Label the squares A to I:
A B C
D E F
G H I
If each row and column is to sum to 40 then the three rows added together must sum to 120:
(A+B+C)+(D+E+F)+(G+H+I)=40+40+40=120, which is the sum of all numbers used.
The consecutive numbers 1 to 9 add up to 45, which is 75 short of 120. If we use the numbers 2, 4, 6, ..., 18 the sum would be 90, 30 short of 120. If we bias the numbers by starting from a different number, we can make up the difference.
Let the numbers be in order, nx+a where x is between 1 and 9, and a is a bias (a number to be added to each nx) and n is to be an integer, then the sum of all the numbers is n+a+2n+a+3n+a+...+9n+a=45n+9a=120. That is, 5n+a=120/9=40/3. So one solution is n=2 and a=40/3-10=10/3.
For numbers 1 to 9, a magic square is typically:
8 1 6
3 5 7
4 9 2
We use the conversion nx+a: 1→16/3, 2→22/3, 3→28/3, 4→34/3, 5→40/3, 6→46/3, 7→52/3, 8→58/3, 9→64/3:
58/3 16/3 46/3
28/3 40/3 52/3
34/3 64/3 22/3
In this square the fractions sum to 40.
If we write a=40/3-5n=5(8-3n)/3 or n=(40/3-a)/5=(40-3a)/15 or 8/3-a/5, we can find other values for a and n. Then we can convert the numbers 1 to 9 using the formula x→nx+a.
GENERAL 3 x 3 MAGIC SQUARE SOLUTIONS
Represent square using letters:
A B C
D E F
G H I
A+B+C=S=D+E+F=G+H+I; A+B+C+D+E+F+G+H+I=3S, where S is the common sum.
A+E+I=B+E+H=C+E+G=D+E+F=S
(A+B+C+D+E+F+G+H+I)+3E=4S; 3S+3E=4S, E=S/3.
A+E+I=S, I=S-E-A, I=2S/3-A.
H=S-E-B, H=2S/3-B.
C=S-(A+B).
G=2S/3-C=2S/3-S+(A+B), G=A+B-S/3.
D+G=B+C=B+S-(A+B)=S-A; D=S-A-G=S-A-A-B+S/3, D=4S/3-(2A+B).

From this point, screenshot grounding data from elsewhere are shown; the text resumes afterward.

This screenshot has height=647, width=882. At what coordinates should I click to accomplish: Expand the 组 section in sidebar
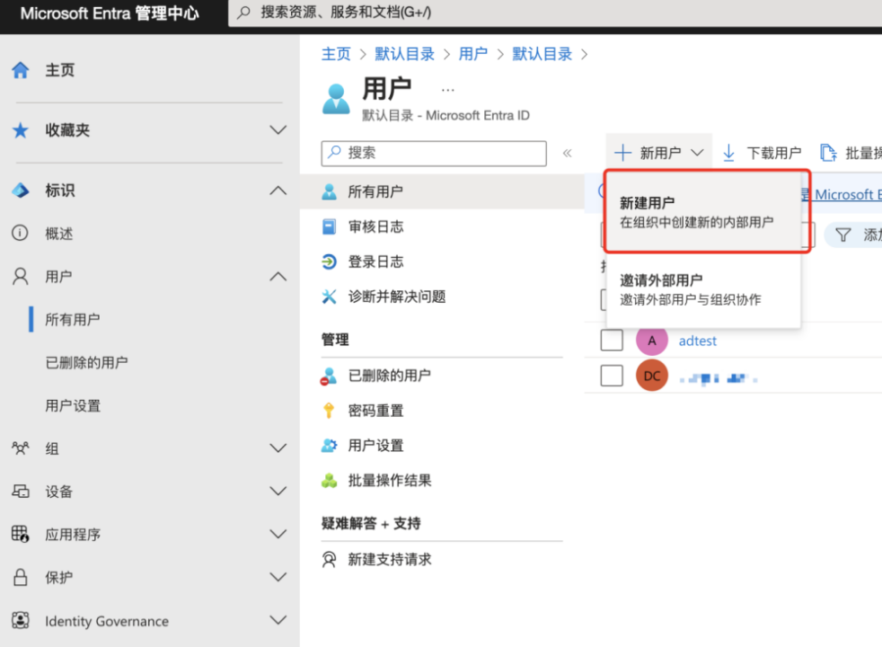278,448
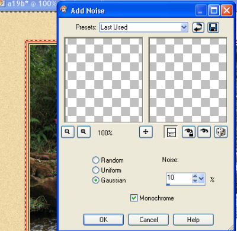Toggle the show/hide previews icon
The image size is (237, 231).
pyautogui.click(x=171, y=132)
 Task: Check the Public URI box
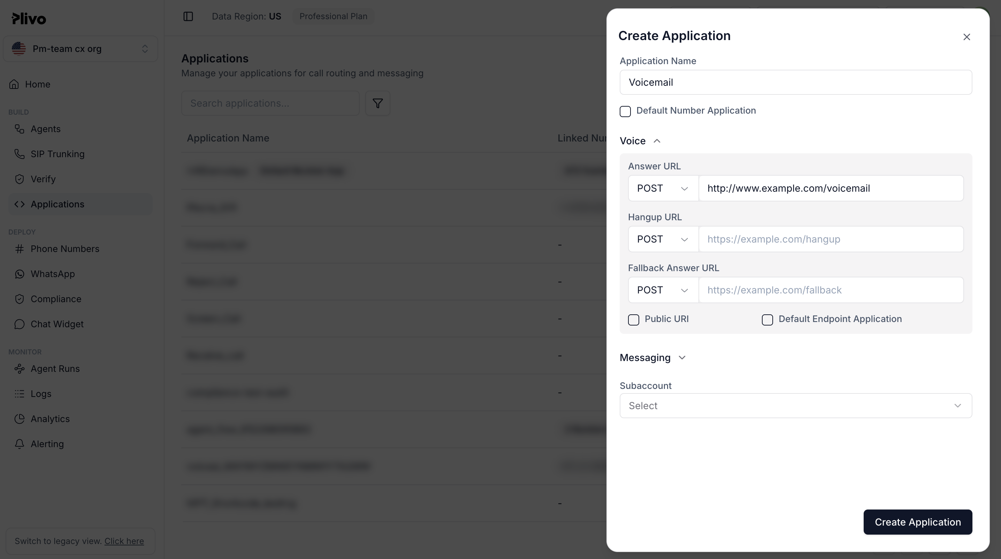click(633, 320)
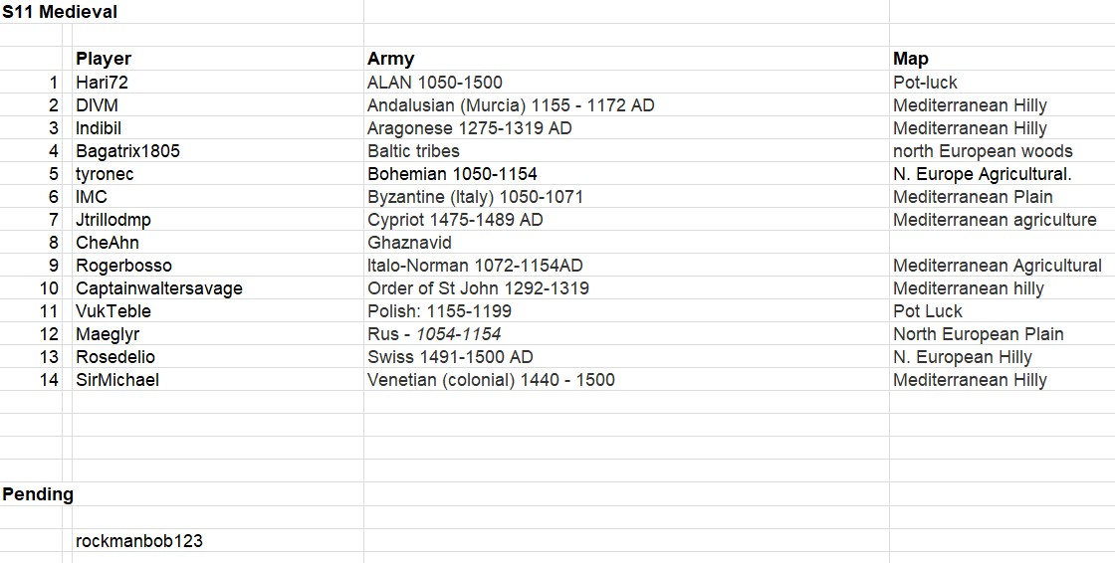The height and width of the screenshot is (563, 1115).
Task: Select the N. European Hilly map cell
Action: click(1002, 357)
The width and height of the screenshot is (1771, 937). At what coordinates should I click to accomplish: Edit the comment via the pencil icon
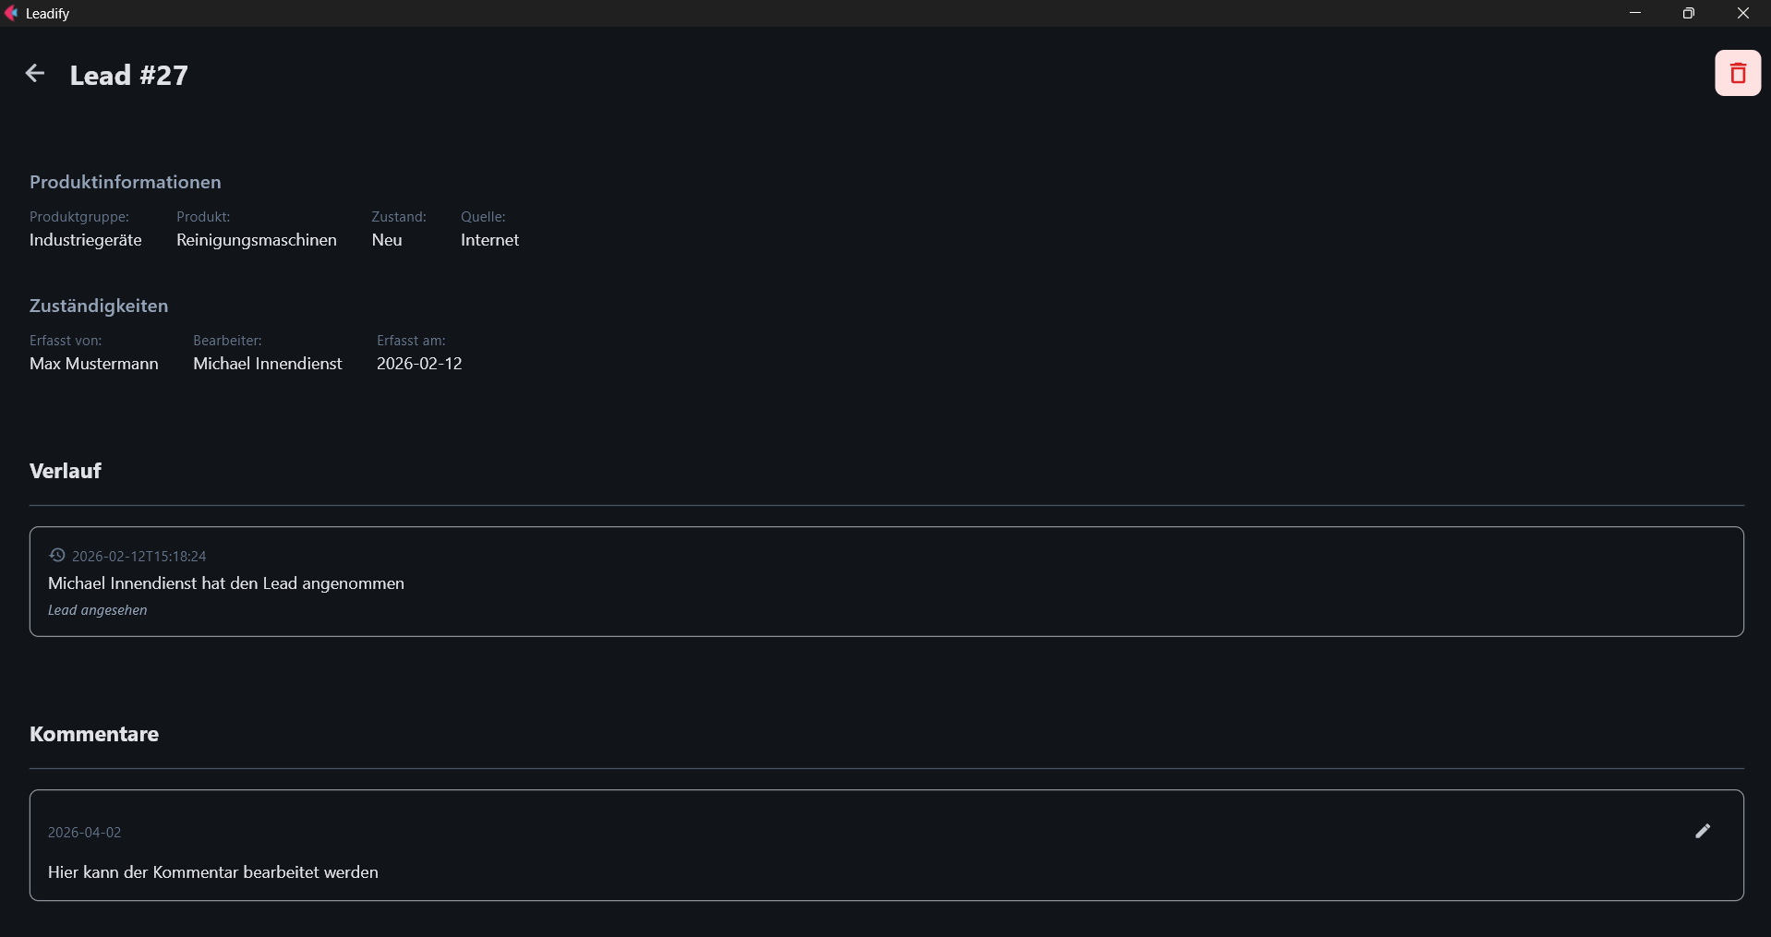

F=2S/3-D=2S/3-4S/3+2A+B, F=2A+B-2S/3.
Completed square:
A B S-(A+B)
4S/3-(2A+B) S/3 2A+B-2S/3
A+B-S/3 2S/3-B 2S/3-A
So A and B are arbitrary; S must be a multiple of 3 if square is to be whole numbers only.
EXAMPLE: A=1, B=5, S=18:
1 5 12
17 6 -5
0 7 11
Since squares can be rotated and reflected, A and B could have been 1 and 17, 12 and 5, 11 and -5, etc., to produce the same square effectively.